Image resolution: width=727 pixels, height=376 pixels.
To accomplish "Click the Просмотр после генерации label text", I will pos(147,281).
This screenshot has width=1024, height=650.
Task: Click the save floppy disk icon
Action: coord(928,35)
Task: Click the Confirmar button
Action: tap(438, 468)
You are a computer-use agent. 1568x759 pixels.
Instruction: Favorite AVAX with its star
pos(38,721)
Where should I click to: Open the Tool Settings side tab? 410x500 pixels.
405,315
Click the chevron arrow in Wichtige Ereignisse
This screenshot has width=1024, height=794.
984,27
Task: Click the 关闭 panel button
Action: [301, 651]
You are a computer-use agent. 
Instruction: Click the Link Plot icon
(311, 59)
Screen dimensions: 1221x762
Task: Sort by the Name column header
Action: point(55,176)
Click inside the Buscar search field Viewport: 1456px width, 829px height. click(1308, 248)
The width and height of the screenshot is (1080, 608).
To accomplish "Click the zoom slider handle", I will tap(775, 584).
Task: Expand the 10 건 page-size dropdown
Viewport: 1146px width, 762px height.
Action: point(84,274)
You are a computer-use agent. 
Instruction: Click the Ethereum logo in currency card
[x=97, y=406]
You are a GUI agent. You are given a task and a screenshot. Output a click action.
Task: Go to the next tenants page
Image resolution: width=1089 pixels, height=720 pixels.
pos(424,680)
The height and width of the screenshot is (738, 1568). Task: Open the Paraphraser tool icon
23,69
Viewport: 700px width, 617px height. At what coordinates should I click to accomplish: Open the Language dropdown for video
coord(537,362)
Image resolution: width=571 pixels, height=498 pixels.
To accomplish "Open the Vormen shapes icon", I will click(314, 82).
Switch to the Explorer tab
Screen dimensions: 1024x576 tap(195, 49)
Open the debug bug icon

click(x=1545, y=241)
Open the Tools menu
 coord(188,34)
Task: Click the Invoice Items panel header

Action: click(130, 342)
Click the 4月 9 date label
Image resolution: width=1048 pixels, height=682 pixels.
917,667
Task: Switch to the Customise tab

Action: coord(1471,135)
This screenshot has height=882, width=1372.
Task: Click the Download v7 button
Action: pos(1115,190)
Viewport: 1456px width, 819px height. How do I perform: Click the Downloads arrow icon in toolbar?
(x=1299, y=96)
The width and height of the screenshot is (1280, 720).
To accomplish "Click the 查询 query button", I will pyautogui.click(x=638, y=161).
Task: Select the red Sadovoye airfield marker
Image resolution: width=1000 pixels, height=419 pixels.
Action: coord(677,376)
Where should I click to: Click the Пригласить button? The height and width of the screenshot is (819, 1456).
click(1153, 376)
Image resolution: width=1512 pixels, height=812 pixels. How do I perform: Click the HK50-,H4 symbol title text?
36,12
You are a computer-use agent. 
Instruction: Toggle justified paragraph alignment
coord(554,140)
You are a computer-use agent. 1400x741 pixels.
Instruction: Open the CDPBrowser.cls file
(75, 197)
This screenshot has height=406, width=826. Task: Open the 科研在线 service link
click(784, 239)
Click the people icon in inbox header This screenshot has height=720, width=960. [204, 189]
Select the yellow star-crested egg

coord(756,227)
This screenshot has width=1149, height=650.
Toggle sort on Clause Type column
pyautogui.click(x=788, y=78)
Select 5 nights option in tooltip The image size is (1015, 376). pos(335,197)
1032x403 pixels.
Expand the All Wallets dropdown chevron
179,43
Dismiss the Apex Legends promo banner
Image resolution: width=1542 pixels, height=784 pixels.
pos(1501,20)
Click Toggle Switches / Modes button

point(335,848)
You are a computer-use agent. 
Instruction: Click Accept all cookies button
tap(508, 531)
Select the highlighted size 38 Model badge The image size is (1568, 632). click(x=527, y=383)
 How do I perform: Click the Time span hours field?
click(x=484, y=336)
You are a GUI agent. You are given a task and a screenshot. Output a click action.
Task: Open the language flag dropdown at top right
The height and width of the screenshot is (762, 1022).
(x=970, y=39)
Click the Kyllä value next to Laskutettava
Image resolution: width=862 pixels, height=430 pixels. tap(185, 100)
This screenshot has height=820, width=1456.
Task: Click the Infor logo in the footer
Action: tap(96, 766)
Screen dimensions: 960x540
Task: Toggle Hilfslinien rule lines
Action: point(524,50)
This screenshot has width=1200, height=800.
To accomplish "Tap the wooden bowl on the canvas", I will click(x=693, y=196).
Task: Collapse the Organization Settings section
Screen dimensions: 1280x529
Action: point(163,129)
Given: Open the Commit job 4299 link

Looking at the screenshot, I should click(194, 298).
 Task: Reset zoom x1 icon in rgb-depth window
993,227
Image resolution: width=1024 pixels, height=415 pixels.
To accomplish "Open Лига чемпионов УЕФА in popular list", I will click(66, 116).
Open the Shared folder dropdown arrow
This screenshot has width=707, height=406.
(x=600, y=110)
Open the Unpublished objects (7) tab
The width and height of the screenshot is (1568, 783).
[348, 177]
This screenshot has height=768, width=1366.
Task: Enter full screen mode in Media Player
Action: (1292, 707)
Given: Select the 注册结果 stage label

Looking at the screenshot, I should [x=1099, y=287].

### Aim
Copy all of the entries above word for word.

### Worked solution
Image resolution: width=727 pixels, height=376 pixels.
To accomplish "Click the Просмотр после генерации label text", I will pos(147,281).
This screenshot has width=1024, height=650.
Task: Click the save floppy disk icon
Action: coord(928,35)
Task: Click the Confirmar button
Action: tap(438, 468)
You are a computer-use agent. 1568x759 pixels.
Instruction: Favorite AVAX with its star
pos(38,721)
Where should I click to: Open the Tool Settings side tab? 410x500 pixels.
405,315
Click the chevron arrow in Wichtige Ereignisse
This screenshot has width=1024, height=794.
984,27
Task: Click the 关闭 panel button
Action: [301, 651]
You are a computer-use agent. 
Instruction: Click the Link Plot icon
(311, 59)
Screen dimensions: 1221x762
Task: Sort by the Name column header
Action: point(55,176)
Click inside the Buscar search field Viewport: 1456px width, 829px height. click(1308, 248)
The width and height of the screenshot is (1080, 608).
To accomplish "Click the zoom slider handle", I will tap(775, 584).
Task: Expand the 10 건 page-size dropdown
Viewport: 1146px width, 762px height.
Action: point(84,274)
You are a computer-use agent. 
Instruction: Click the Ethereum logo in currency card
[x=97, y=406]
You are a GUI agent. You are given a task and a screenshot. Output a click action.
Task: Go to the next tenants page
Image resolution: width=1089 pixels, height=720 pixels.
pos(424,680)
The height and width of the screenshot is (738, 1568). Task: Open the Paraphraser tool icon
23,69
Viewport: 700px width, 617px height. At what coordinates should I click to accomplish: Open the Language dropdown for video
coord(537,362)
Image resolution: width=571 pixels, height=498 pixels.
To accomplish "Open the Vormen shapes icon", I will click(314, 82).
Switch to the Explorer tab
Screen dimensions: 1024x576 tap(195, 49)
Open the debug bug icon

click(x=1545, y=241)
Open the Tools menu
 coord(188,34)
Task: Click the Invoice Items panel header

Action: click(130, 342)
Click the 4月 9 date label
Image resolution: width=1048 pixels, height=682 pixels.
917,667
Task: Switch to the Customise tab

Action: coord(1471,135)
This screenshot has height=882, width=1372.
Task: Click the Download v7 button
Action: pos(1115,190)
Viewport: 1456px width, 819px height. How do I perform: Click the Downloads arrow icon in toolbar?
(x=1299, y=96)
The width and height of the screenshot is (1280, 720).
To accomplish "Click the 查询 query button", I will pyautogui.click(x=638, y=161).
Task: Select the red Sadovoye airfield marker
Image resolution: width=1000 pixels, height=419 pixels.
Action: coord(677,376)
Where should I click to: Click the Пригласить button? The height and width of the screenshot is (819, 1456).
click(1153, 376)
Image resolution: width=1512 pixels, height=812 pixels. How do I perform: Click the HK50-,H4 symbol title text?
36,12
You are a computer-use agent. 
Instruction: Toggle justified paragraph alignment
coord(554,140)
You are a computer-use agent. 1400x741 pixels.
Instruction: Open the CDPBrowser.cls file
(75, 197)
This screenshot has height=406, width=826. Task: Open the 科研在线 service link
click(784, 239)
Click the people icon in inbox header This screenshot has height=720, width=960. [204, 189]
Select the yellow star-crested egg

coord(756,227)
This screenshot has width=1149, height=650.
Toggle sort on Clause Type column
pyautogui.click(x=788, y=78)
Select 5 nights option in tooltip The image size is (1015, 376). pos(335,197)
1032x403 pixels.
Expand the All Wallets dropdown chevron
179,43
Dismiss the Apex Legends promo banner
Image resolution: width=1542 pixels, height=784 pixels.
pos(1501,20)
Click Toggle Switches / Modes button

point(335,848)
You are a computer-use agent. 
Instruction: Click Accept all cookies button
tap(508, 531)
Select the highlighted size 38 Model badge The image size is (1568, 632). click(x=527, y=383)
 How do I perform: Click the Time span hours field?
click(x=484, y=336)
You are a GUI agent. You are given a task and a screenshot. Output a click action.
Task: Open the language flag dropdown at top right
The height and width of the screenshot is (762, 1022).
(x=970, y=39)
Click the Kyllä value next to Laskutettava
Image resolution: width=862 pixels, height=430 pixels. tap(185, 100)
This screenshot has height=820, width=1456.
Task: Click the Infor logo in the footer
Action: tap(96, 766)
Screen dimensions: 960x540
Task: Toggle Hilfslinien rule lines
Action: point(524,50)
This screenshot has width=1200, height=800.
To accomplish "Tap the wooden bowl on the canvas", I will click(x=693, y=196).
Task: Collapse the Organization Settings section
Screen dimensions: 1280x529
Action: point(163,129)
Given: Open the Commit job 4299 link

Looking at the screenshot, I should click(194, 298).
 Task: Reset zoom x1 icon in rgb-depth window
993,227
Image resolution: width=1024 pixels, height=415 pixels.
To accomplish "Open Лига чемпионов УЕФА in popular list", I will click(66, 116).
Open the Shared folder dropdown arrow
This screenshot has width=707, height=406.
(x=600, y=110)
Open the Unpublished objects (7) tab
The width and height of the screenshot is (1568, 783).
[348, 177]
This screenshot has height=768, width=1366.
Task: Enter full screen mode in Media Player
Action: (1292, 707)
Given: Select the 注册结果 stage label

Looking at the screenshot, I should [x=1099, y=287].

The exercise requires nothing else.